Aside from the dozens of steps and milestones, there are three main tasks ACA designers set out to accomplish:

·         Set “comprehensive coverage and evidence based treatment standards” within Medicare through Accountable Care Organizations (ACO).  By halting idiosyncratic variations in treatment, “defensive medicine” and unneeded treatment, costs can be reduced by 30%;

·         Control Medicaid provider payouts through recommendations from the Independent Payment Advisory Board (IPAB), and control private insurance prices through minimum proportions of premiums that must be spent on care; and 

·         Reduce the number of uninsured persons by 32 million by 2019, with some going to Medicare / Medicaid and some to private sector coverage.

 

The focus on Medicare /Medicaid is driven by cost.  128 million people are covered by these programs in 2011.  Government pays for all of Medicaid, and most of Medicare (a 56-year old couple will pay $140,000 into Medicare over their lifetime but draw out $430,000 in benefits.)  A second reason to focus on Medicare is that good results will be infused into private sector plans, achieving uniformity of treatment that ACA architects value.  A third reason is that Medicare and Medicaid beneficiaries are a huge voter block that reacts to cost hikes and benefit degradation. 

 

ACA supporters and implementers face some tough short term battles that they might not win:

·         Today, 56% of consumers oppose ACA, with 14% opposing it because it’s not liberal enough.   54% oppose the individual mandate (pick a plan or be fined).  But voter opinions change.

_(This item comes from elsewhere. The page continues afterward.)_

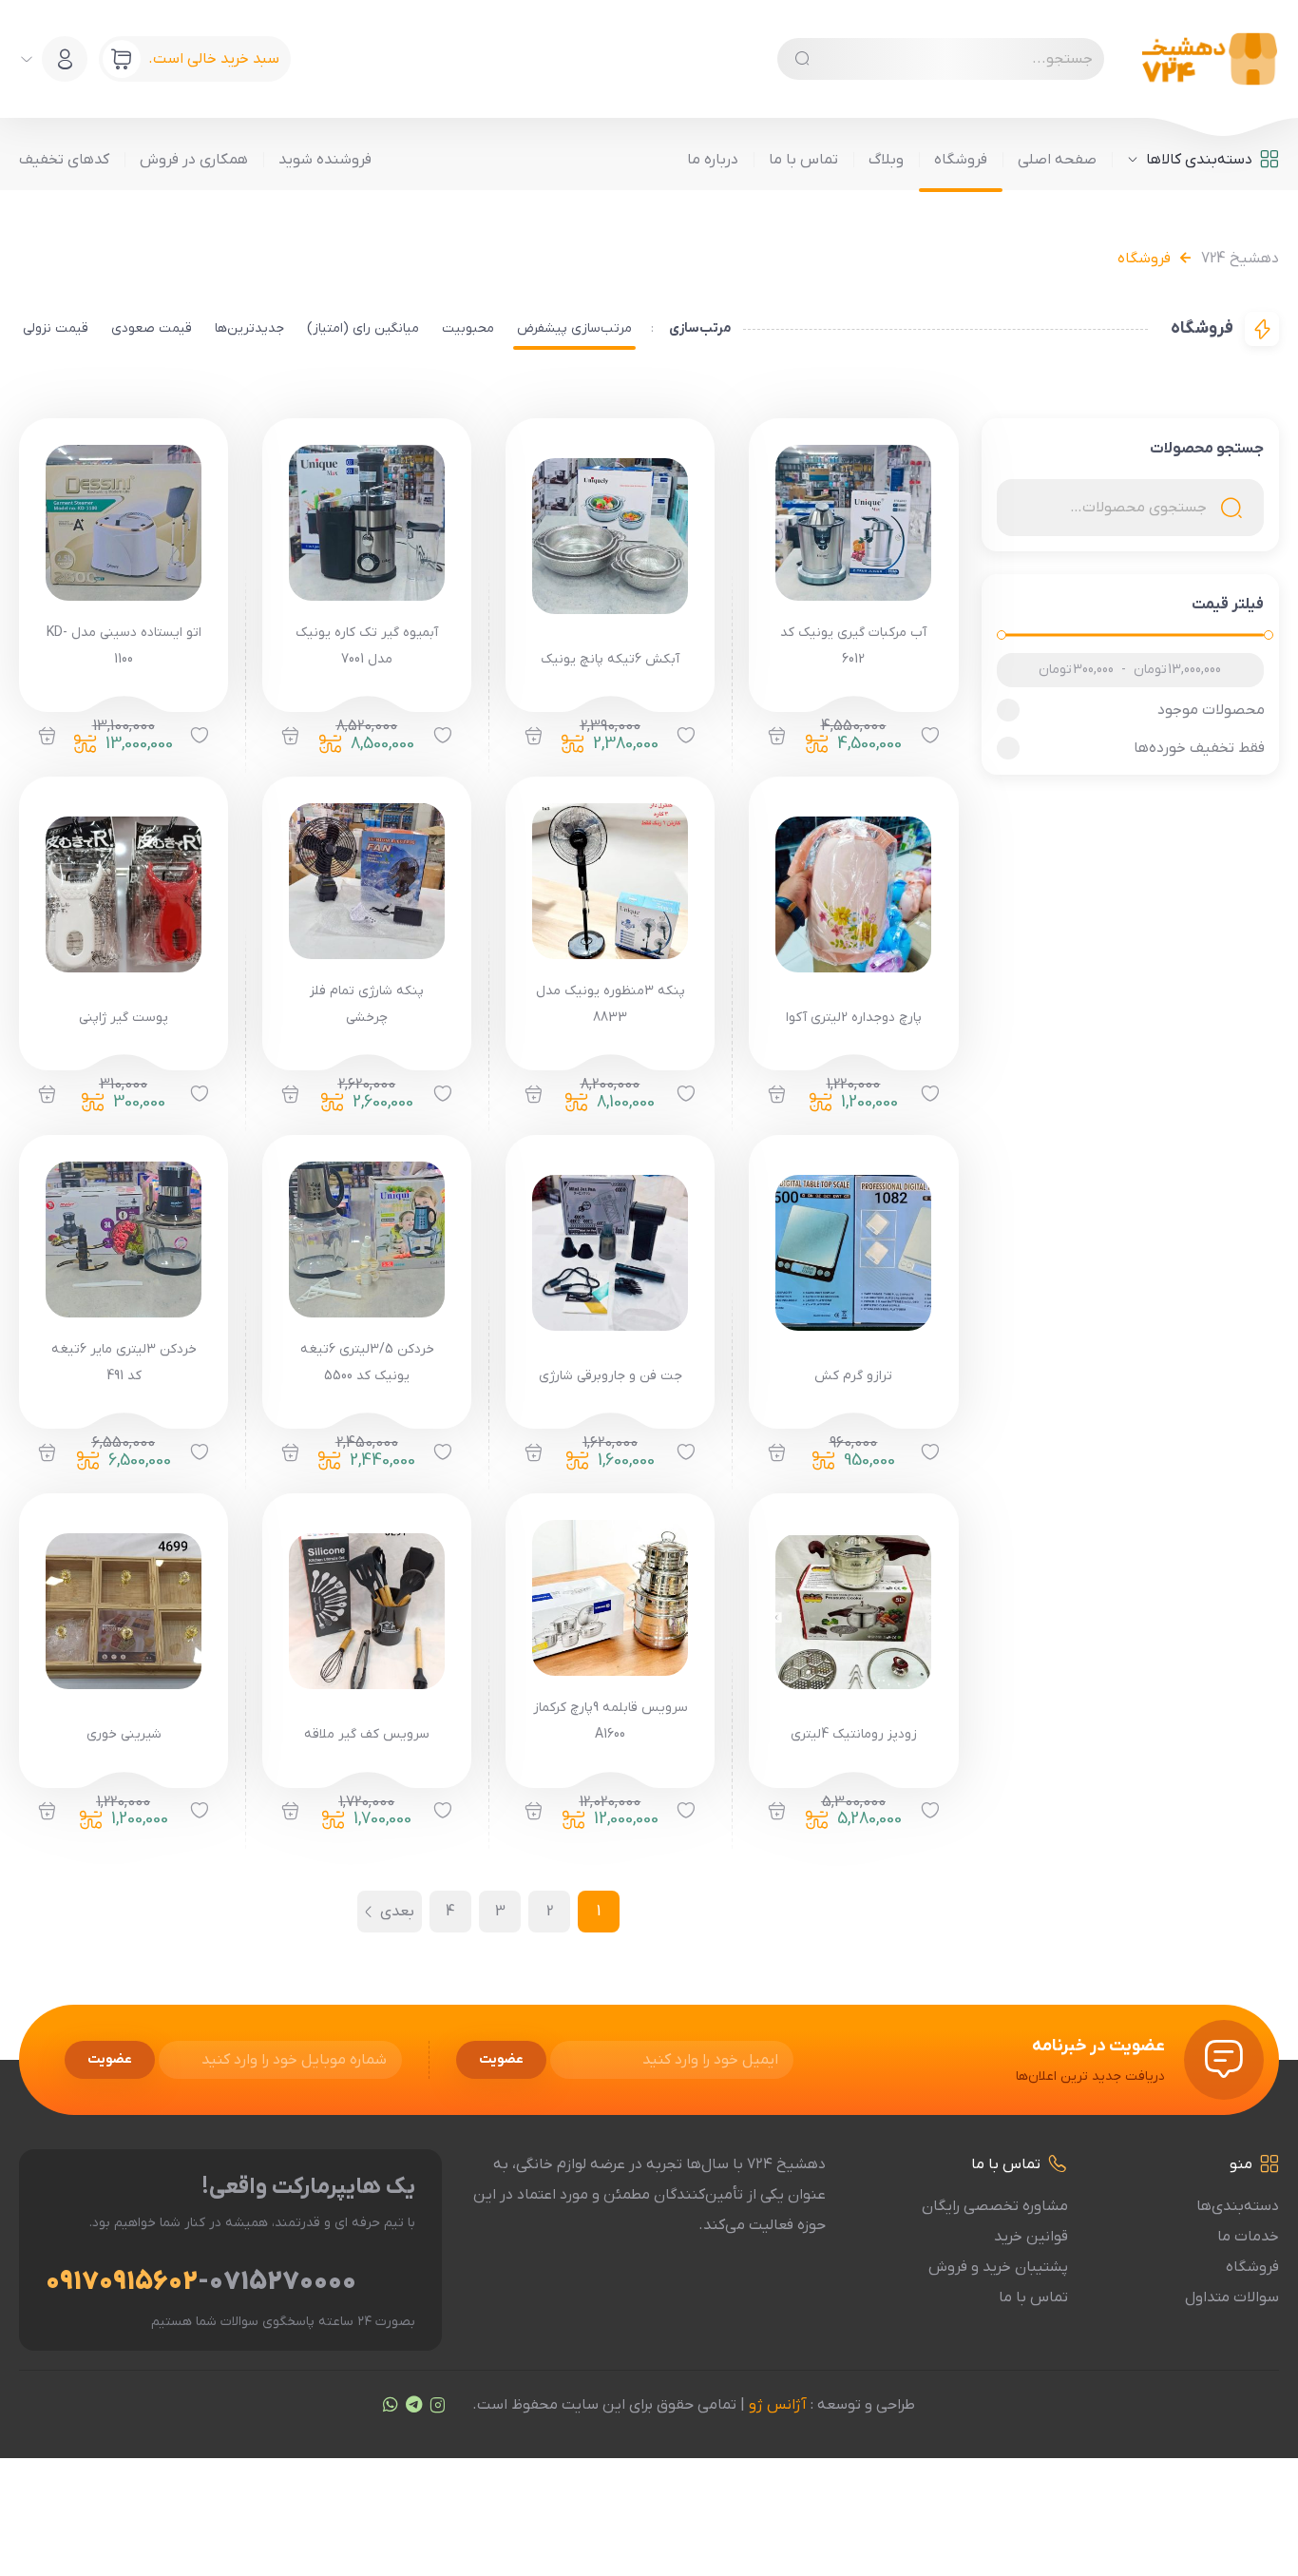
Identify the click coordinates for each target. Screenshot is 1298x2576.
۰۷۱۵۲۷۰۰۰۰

·         So far, 90% of hospitals and physicians refuse to join Medicare’s ACOs saying; standards are too prescriptive, the process too burdensome, and cost containment targets are too aggressive for them to earn “incentives.”

·         So far, actuaries have difficulty modeling private insurance that accommodate comprehensive coverage yet force out-of-pocket costs into targeted percentages of personal income, while at the same time keeping the subsidy totals within government budget allowances.  This matters because when faced with higher cost sharing, consumers cutback on both non-effective and effective care with the most vulnerable patients having the poorest outcomes.

·         Electronic Health Records (EHR) are a goal, but costs are high and there are no networking standards between current EHR versions.  Many providers will wait until EHR is demanded.

 

But, the most difficult battles are philosophical: 

·         Hideous end of life costs. “To one person, doing a colon resection followed by chemotherapy on a 90 year man with dementia and metastatic disease is “necessary” and to another (more rational) it is not. [Response from Tony Squire to “Hard Choices” article in NEJM].  27% of Medicare’s budget goes for care in the final year of a patient’s life.  This theme is behind the “death panel” slurs.  

·         Radically different political perspectives of the left and right:  Dedicated egalitarians see patients as incapable of making good medical decisions and by elevating health care to a “human right” the poor get treatment equal to that obtained by others.  Those who are libertarian tend to distrust government “experts” and want private, consumer-physician transactions to proceed without uninvited government involvement.

 

ACA is nowhere near ready to try out.  The standards, prices, and relationships are not yet set, and there will probably be explosive disagreements between government departments and most parts of the health care industry.  Since government has in effect grabbed control and will radically alter current health insurance practice, consumers deserve to be reassured there is a “Plan B” (just in case).   Is there a Plan B?

 

Alan Daley is a retired businessman living in Florida.  He follows public policy from the consumer’s perspective.